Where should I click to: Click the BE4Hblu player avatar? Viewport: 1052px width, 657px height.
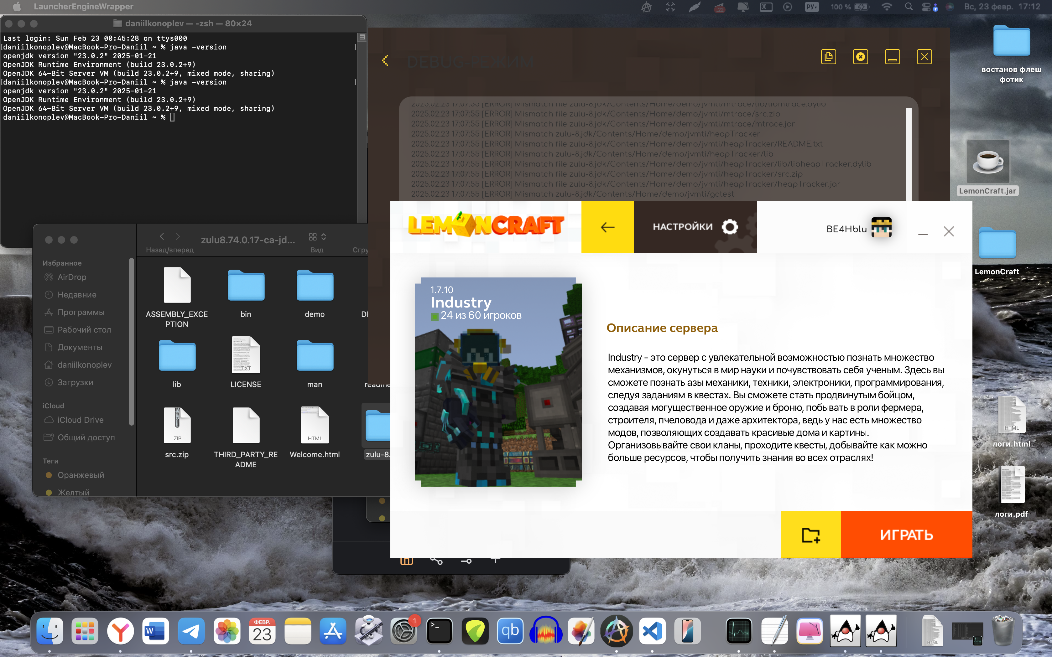pyautogui.click(x=881, y=228)
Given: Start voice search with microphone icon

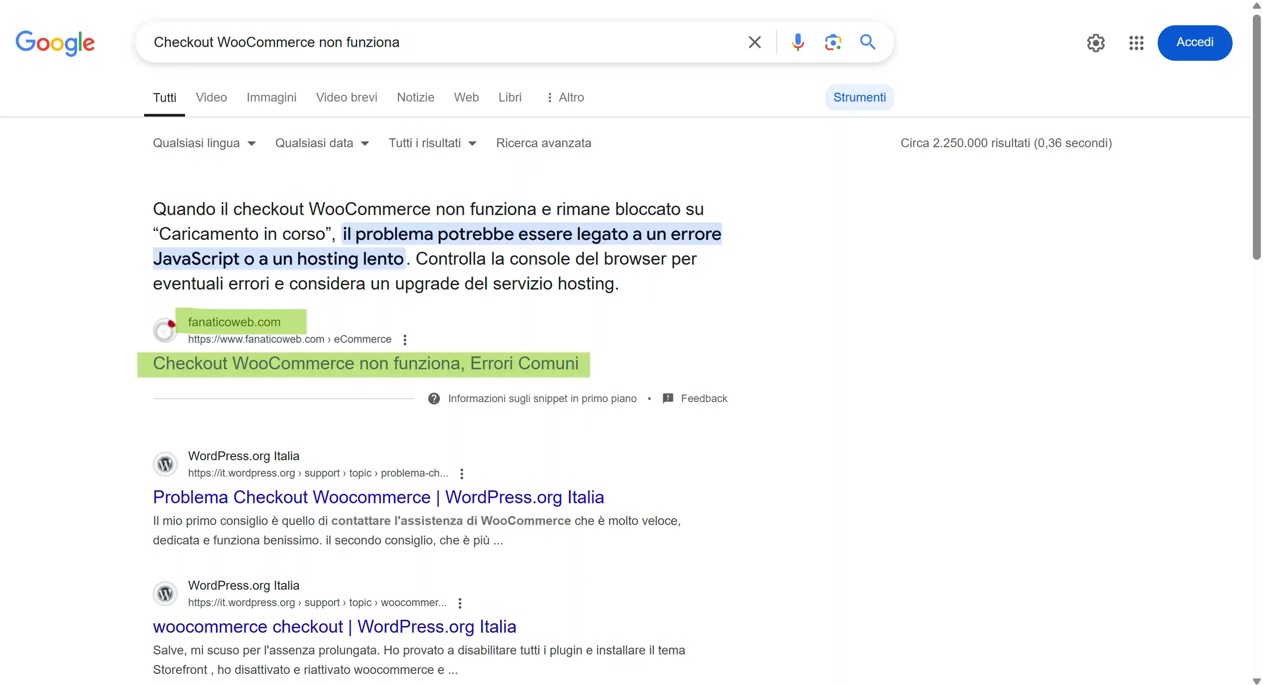Looking at the screenshot, I should (x=798, y=42).
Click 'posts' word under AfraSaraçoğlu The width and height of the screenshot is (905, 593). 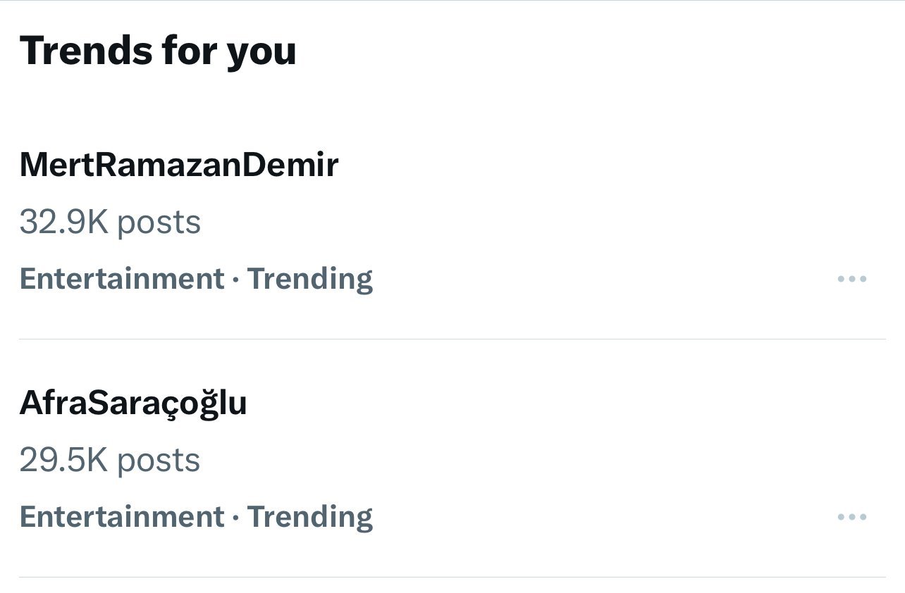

======

TASK
Rewrite every line of the records above as a numbered list. Skip blank lines and leave out the pictures.

EXERCISE OUTPUT
1. Where should I click to: Click the BE4Hblu player avatar? Viewport: 1052px width, 657px height.
2. pyautogui.click(x=881, y=228)
3. Given: Start voice search with microphone icon
4. Looking at the screenshot, I should (x=798, y=42).
5. Click 'posts' word under AfraSaraçoğlu The width and height of the screenshot is (905, 593). 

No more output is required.